GOAL:
Update the rows below by replacing "magnifier" with "magnifying glass" and leave everything else unchanged.
* Start THE DATA *
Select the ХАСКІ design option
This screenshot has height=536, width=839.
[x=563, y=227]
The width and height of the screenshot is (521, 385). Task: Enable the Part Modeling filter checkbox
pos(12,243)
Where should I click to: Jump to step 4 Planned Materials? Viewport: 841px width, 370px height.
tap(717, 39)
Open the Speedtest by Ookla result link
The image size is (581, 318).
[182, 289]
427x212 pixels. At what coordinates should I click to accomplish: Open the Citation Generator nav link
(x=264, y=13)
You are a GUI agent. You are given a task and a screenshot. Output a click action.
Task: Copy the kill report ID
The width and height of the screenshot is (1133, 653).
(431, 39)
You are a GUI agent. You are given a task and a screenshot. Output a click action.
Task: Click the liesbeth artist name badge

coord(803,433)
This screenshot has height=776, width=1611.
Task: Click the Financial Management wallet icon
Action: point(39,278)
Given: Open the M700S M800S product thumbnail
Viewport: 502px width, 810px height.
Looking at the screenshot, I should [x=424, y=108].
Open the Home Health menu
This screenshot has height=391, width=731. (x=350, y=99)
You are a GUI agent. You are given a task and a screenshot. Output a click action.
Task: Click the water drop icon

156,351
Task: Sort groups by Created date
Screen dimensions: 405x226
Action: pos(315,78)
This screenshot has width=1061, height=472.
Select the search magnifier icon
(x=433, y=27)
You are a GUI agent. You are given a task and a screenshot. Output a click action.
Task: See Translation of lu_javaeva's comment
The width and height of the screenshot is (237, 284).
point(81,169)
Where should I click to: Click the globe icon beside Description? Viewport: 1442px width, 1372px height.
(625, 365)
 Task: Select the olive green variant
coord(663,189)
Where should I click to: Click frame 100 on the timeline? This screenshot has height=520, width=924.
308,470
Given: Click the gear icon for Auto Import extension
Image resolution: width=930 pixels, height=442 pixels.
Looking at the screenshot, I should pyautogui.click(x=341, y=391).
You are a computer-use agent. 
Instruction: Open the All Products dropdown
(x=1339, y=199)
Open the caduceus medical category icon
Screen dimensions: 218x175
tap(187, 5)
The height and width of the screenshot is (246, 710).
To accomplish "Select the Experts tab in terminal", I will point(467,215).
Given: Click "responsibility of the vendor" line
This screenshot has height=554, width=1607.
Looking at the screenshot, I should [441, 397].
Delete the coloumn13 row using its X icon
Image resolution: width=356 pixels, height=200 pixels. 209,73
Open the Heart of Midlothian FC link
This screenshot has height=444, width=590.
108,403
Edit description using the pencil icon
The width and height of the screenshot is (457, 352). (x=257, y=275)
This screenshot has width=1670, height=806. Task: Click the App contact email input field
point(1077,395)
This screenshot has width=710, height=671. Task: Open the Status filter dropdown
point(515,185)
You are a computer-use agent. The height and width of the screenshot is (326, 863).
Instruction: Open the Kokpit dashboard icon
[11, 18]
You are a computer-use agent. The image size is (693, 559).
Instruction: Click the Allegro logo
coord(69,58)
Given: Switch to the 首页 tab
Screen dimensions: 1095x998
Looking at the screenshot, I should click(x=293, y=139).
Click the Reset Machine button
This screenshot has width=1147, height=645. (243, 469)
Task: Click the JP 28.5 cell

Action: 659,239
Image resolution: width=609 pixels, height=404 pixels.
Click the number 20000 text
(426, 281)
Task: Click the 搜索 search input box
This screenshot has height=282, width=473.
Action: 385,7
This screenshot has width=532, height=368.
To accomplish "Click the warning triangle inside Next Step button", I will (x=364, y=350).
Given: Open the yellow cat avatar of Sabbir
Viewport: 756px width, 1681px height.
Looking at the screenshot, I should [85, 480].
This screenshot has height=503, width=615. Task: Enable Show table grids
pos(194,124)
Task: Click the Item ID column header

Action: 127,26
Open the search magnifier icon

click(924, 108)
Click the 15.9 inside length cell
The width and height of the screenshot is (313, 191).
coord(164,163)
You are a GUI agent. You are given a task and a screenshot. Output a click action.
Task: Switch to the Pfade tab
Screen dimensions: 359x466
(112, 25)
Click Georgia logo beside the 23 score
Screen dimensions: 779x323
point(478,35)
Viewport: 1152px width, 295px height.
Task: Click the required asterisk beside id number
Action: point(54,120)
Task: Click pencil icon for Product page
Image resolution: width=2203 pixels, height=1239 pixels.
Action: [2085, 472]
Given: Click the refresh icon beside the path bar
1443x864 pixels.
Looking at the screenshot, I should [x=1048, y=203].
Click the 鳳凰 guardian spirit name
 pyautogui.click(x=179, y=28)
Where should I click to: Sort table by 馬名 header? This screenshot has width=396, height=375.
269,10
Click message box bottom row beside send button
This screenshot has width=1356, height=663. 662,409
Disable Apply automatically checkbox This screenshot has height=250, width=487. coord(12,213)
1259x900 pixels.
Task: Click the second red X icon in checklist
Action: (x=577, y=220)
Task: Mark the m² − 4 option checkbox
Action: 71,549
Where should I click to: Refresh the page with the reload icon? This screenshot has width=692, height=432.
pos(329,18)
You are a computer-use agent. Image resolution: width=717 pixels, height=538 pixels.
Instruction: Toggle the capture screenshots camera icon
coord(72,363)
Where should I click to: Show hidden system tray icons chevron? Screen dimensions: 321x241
* End THE DATA *
FULL ANSWER:
Select the ХАСКІ design option
This screenshot has height=536, width=839.
[x=563, y=227]
The width and height of the screenshot is (521, 385). Task: Enable the Part Modeling filter checkbox
pos(12,243)
Where should I click to: Jump to step 4 Planned Materials? Viewport: 841px width, 370px height.
tap(717, 39)
Open the Speedtest by Ookla result link
The image size is (581, 318).
[182, 289]
427x212 pixels. At what coordinates should I click to accomplish: Open the Citation Generator nav link
(x=264, y=13)
You are a GUI agent. You are given a task and a screenshot. Output a click action.
Task: Copy the kill report ID
The width and height of the screenshot is (1133, 653).
(431, 39)
You are a GUI agent. You are given a task and a screenshot. Output a click action.
Task: Click the liesbeth artist name badge

coord(803,433)
This screenshot has height=776, width=1611.
Task: Click the Financial Management wallet icon
Action: point(39,278)
Given: Open the M700S M800S product thumbnail
Viewport: 502px width, 810px height.
Looking at the screenshot, I should [x=424, y=108].
Open the Home Health menu
This screenshot has height=391, width=731. (x=350, y=99)
You are a GUI agent. You are given a task and a screenshot. Output a click action.
Task: Click the water drop icon

156,351
Task: Sort groups by Created date
Screen dimensions: 405x226
Action: pos(315,78)
This screenshot has width=1061, height=472.
Select the search magnifying glass icon
(x=433, y=27)
You are a GUI agent. You are given a task and a screenshot. Output a click action.
Task: See Translation of lu_javaeva's comment
The width and height of the screenshot is (237, 284).
point(81,169)
Where should I click to: Click the globe icon beside Description? Viewport: 1442px width, 1372px height.
(625, 365)
 Task: Select the olive green variant
coord(663,189)
Where should I click to: Click frame 100 on the timeline? This screenshot has height=520, width=924.
308,470
Given: Click the gear icon for Auto Import extension
Image resolution: width=930 pixels, height=442 pixels.
Looking at the screenshot, I should pyautogui.click(x=341, y=391).
You are a computer-use agent. 
Instruction: Open the All Products dropdown
(x=1339, y=199)
Open the caduceus medical category icon
Screen dimensions: 218x175
tap(187, 5)
The height and width of the screenshot is (246, 710).
To accomplish "Select the Experts tab in terminal", I will point(467,215).
Given: Click "responsibility of the vendor" line
This screenshot has height=554, width=1607.
Looking at the screenshot, I should [441, 397].
Delete the coloumn13 row using its X icon
Image resolution: width=356 pixels, height=200 pixels. 209,73
Open the Heart of Midlothian FC link
This screenshot has height=444, width=590.
108,403
Edit description using the pencil icon
The width and height of the screenshot is (457, 352). (x=257, y=275)
This screenshot has width=1670, height=806. Task: Click the App contact email input field
point(1077,395)
This screenshot has width=710, height=671. Task: Open the Status filter dropdown
point(515,185)
You are a computer-use agent. The height and width of the screenshot is (326, 863).
Instruction: Open the Kokpit dashboard icon
[11, 18]
You are a computer-use agent. The image size is (693, 559).
Instruction: Click the Allegro logo
coord(69,58)
Given: Switch to the 首页 tab
Screen dimensions: 1095x998
Looking at the screenshot, I should click(x=293, y=139).
Click the Reset Machine button
This screenshot has width=1147, height=645. (243, 469)
Task: Click the JP 28.5 cell

Action: 659,239
Image resolution: width=609 pixels, height=404 pixels.
Click the number 20000 text
(426, 281)
Task: Click the 搜索 search input box
This screenshot has height=282, width=473.
Action: 385,7
This screenshot has width=532, height=368.
To accomplish "Click the warning triangle inside Next Step button", I will (x=364, y=350).
Given: Open the yellow cat avatar of Sabbir
Viewport: 756px width, 1681px height.
Looking at the screenshot, I should [85, 480].
This screenshot has height=503, width=615. Task: Enable Show table grids
pos(194,124)
Task: Click the Item ID column header

Action: 127,26
Open the search magnifying glass icon

click(924, 108)
Click the 15.9 inside length cell
The width and height of the screenshot is (313, 191).
coord(164,163)
You are a GUI agent. You are given a task and a screenshot. Output a click action.
Task: Switch to the Pfade tab
Screen dimensions: 359x466
(112, 25)
Click Georgia logo beside the 23 score
Screen dimensions: 779x323
point(478,35)
Viewport: 1152px width, 295px height.
Task: Click the required asterisk beside id number
Action: point(54,120)
Task: Click pencil icon for Product page
Image resolution: width=2203 pixels, height=1239 pixels.
Action: [2085, 472]
Given: Click the refresh icon beside the path bar
1443x864 pixels.
Looking at the screenshot, I should [x=1048, y=203].
Click the 鳳凰 guardian spirit name
 pyautogui.click(x=179, y=28)
Where should I click to: Sort table by 馬名 header? This screenshot has width=396, height=375.
269,10
Click message box bottom row beside send button
This screenshot has width=1356, height=663. 662,409
Disable Apply automatically checkbox This screenshot has height=250, width=487. coord(12,213)
1259x900 pixels.
Task: Click the second red X icon in checklist
Action: (x=577, y=220)
Task: Mark the m² − 4 option checkbox
Action: 71,549
Where should I click to: Refresh the page with the reload icon? This screenshot has width=692, height=432.
pos(329,18)
You are a computer-use agent. Image resolution: width=717 pixels, height=538 pixels.
Instruction: Toggle the capture screenshots camera icon
coord(72,363)
Where should I click to: Show hidden system tray icons chevron? Screen dimensions: 321x241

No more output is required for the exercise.